Lexipedia

Couchepin Pascal · Bundesrat · 2006-09-19

Couchepin Pascal · Bundesrat · Wallis · 2006-09-19

Wortprotokoll

Comme vient de le dire Madame Forster, le Conseil fédéral n'a pas de sympathie pour cette proposition. Mais je voudrais quand même insister sur le fait que l'article 25 alinéa 2 prévoit que les prestations des chiropraticiens eux-mêmes ne sont pas contestées. Les chiropraticiens peuvent fournir des prestations qui sont remboursées par l'assurance-maladie; c'est évident, cela a été voulu. Le problème, c'est de savoir si les chiropraticiens peuvent ordonner à d'autres de fournir des prestations, par exemple à des physiothérapeutes. Mais ce n'est pas limité aux physiothérapeutes, il peut s'agir d'ergothérapeutes ou de personnes pratiquant d'autres activités qui vont encore se développer.

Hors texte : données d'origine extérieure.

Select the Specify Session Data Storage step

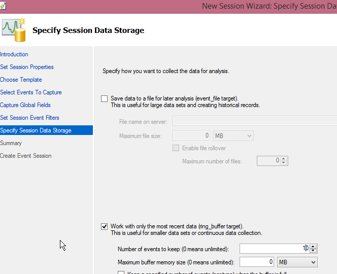36,130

Alors Monsieur Inderkum, vous pouvez nous dire ce que vous voulez, mais c'est une extension; il s'agit bien d'une extension, quand une catégorie supplémentaire de personnes a la possibilité, non seulement de fournir ses propres prestations - ce qui n'est pas contesté - mais encore de donner mandat à des tiers de fournir des prestations. Vous n'avez pas voté pour rien, à plusieurs reprises, les restrictions d'établissement des médecins. En effet, tout le monde sait qu'une extension de l'offre médicale entraîne une extension des prestations. Et ici, qu'on le veuille ou non, on peut avoir toute la sympathie possible pour les chiropraticiens, à la fin, c'est une extension de l'offre. Est-ce que c'est une extension de l'offre qui entraîne une amélioration qualitative pour les pensionnés des homes, pour les personnes âgées et pour d'autres catégories de personnes? Non! Il y a suffisamment d'offres médicales en Suisse pour qu'on n'ait pas besoin d'étendre encore à d'autres catégories cette autorisation de prescrire.

Alors, ne vous laissez pas emporter par une sympathie légitime à l'égard de Monsieur Inderkum et des chiropraticiens. Jugez sur pièces et constatez que, si vous dites oui à cette proposition sympathique, on va vers l'extension des prestations et, à la fin, les petits ruisseaux font les grandes rivières, comme on dit en français. A la fin, quand on aura augmenté les petits ruisseaux, on aura une grande rivière de coûts et ce n'est pas le but que l'on poursuit. Il y a des points plus importants que celui-là, sur lesquels on peut discuter et qui apporteraient une véritable amélioration pour les patients.

Retenez vos bons sentiments et votez en fonction de la raison.